▶ **Exercise brief**: Only the lines from the one containing "Promo Products (100, 1896)" through the end of the data below should be copied, each exactly as written and with both ends kept.
(Entries provided begins)
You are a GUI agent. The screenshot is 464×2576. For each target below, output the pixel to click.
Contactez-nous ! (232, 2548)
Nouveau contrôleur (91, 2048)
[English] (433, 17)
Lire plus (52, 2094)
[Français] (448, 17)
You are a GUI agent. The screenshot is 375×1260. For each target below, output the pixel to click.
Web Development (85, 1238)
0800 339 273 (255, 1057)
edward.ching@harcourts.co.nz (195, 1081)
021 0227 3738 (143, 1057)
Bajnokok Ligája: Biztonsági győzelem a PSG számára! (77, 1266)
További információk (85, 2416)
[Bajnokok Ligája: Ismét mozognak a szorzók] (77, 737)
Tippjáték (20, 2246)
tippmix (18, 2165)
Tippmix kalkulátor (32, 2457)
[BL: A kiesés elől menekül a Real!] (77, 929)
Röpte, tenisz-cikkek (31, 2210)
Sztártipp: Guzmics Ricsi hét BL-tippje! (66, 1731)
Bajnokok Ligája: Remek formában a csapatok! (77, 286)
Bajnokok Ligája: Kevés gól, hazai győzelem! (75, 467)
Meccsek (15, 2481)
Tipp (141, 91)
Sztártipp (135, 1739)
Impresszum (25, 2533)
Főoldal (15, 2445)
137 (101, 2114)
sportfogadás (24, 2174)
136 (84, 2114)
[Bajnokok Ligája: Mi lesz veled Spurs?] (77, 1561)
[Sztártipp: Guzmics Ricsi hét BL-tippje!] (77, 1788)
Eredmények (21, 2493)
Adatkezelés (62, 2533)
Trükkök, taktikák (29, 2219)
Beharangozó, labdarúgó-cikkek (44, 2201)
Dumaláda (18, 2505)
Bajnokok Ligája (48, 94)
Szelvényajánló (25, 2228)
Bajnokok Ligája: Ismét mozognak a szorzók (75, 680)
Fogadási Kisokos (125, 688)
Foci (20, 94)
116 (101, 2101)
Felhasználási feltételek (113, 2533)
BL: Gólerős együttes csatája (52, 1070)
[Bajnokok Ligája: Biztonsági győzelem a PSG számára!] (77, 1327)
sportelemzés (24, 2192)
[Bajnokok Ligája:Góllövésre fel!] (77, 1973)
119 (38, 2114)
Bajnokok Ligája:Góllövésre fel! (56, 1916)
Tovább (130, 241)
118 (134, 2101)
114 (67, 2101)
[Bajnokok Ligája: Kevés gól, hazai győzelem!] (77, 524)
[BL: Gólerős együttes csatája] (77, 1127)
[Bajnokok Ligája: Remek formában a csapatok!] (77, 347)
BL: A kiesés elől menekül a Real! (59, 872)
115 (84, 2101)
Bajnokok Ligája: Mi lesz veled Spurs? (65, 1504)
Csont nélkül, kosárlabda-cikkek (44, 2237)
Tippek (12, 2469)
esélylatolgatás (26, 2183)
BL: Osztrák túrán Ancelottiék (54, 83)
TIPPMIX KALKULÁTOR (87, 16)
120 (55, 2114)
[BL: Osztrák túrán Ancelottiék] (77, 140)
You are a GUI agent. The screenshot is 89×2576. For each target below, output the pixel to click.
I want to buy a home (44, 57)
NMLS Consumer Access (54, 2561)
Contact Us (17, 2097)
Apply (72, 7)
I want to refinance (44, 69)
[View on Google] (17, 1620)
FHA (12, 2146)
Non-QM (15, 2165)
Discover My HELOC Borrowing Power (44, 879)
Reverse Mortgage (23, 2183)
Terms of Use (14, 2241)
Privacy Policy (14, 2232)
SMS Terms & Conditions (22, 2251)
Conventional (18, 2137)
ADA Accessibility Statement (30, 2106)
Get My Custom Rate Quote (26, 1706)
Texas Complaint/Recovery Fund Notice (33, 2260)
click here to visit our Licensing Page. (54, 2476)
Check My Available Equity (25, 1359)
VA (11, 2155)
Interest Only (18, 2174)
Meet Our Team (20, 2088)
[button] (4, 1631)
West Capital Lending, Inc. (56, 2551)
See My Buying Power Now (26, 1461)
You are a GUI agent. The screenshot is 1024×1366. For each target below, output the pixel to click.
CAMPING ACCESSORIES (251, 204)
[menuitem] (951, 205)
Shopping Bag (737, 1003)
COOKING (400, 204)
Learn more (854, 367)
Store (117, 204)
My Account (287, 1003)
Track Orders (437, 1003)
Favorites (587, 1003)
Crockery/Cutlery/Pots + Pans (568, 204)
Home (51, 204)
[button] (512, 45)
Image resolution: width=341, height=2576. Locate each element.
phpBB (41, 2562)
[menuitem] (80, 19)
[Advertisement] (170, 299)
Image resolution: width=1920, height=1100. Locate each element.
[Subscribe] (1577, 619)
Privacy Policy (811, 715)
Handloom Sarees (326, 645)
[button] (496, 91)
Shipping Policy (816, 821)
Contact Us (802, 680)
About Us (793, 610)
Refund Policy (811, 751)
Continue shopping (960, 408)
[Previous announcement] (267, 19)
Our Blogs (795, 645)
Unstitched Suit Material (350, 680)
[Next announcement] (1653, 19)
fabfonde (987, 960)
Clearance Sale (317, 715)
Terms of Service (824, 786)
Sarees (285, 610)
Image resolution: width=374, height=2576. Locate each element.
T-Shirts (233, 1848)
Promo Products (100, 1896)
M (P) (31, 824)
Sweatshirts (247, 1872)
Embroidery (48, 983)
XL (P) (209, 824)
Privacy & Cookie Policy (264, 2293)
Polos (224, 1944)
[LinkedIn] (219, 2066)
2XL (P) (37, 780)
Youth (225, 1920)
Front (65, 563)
(Entries provided ends)
▶ **Answer box**:
Promo Products (100, 1896)
M (P) (31, 824)
Sweatshirts (247, 1872)
Embroidery (48, 983)
XL (P) (209, 824)
Privacy & Cookie Policy (264, 2293)
Polos (224, 1944)
[LinkedIn] (219, 2066)
2XL (P) (37, 780)
Youth (225, 1920)
Front (65, 563)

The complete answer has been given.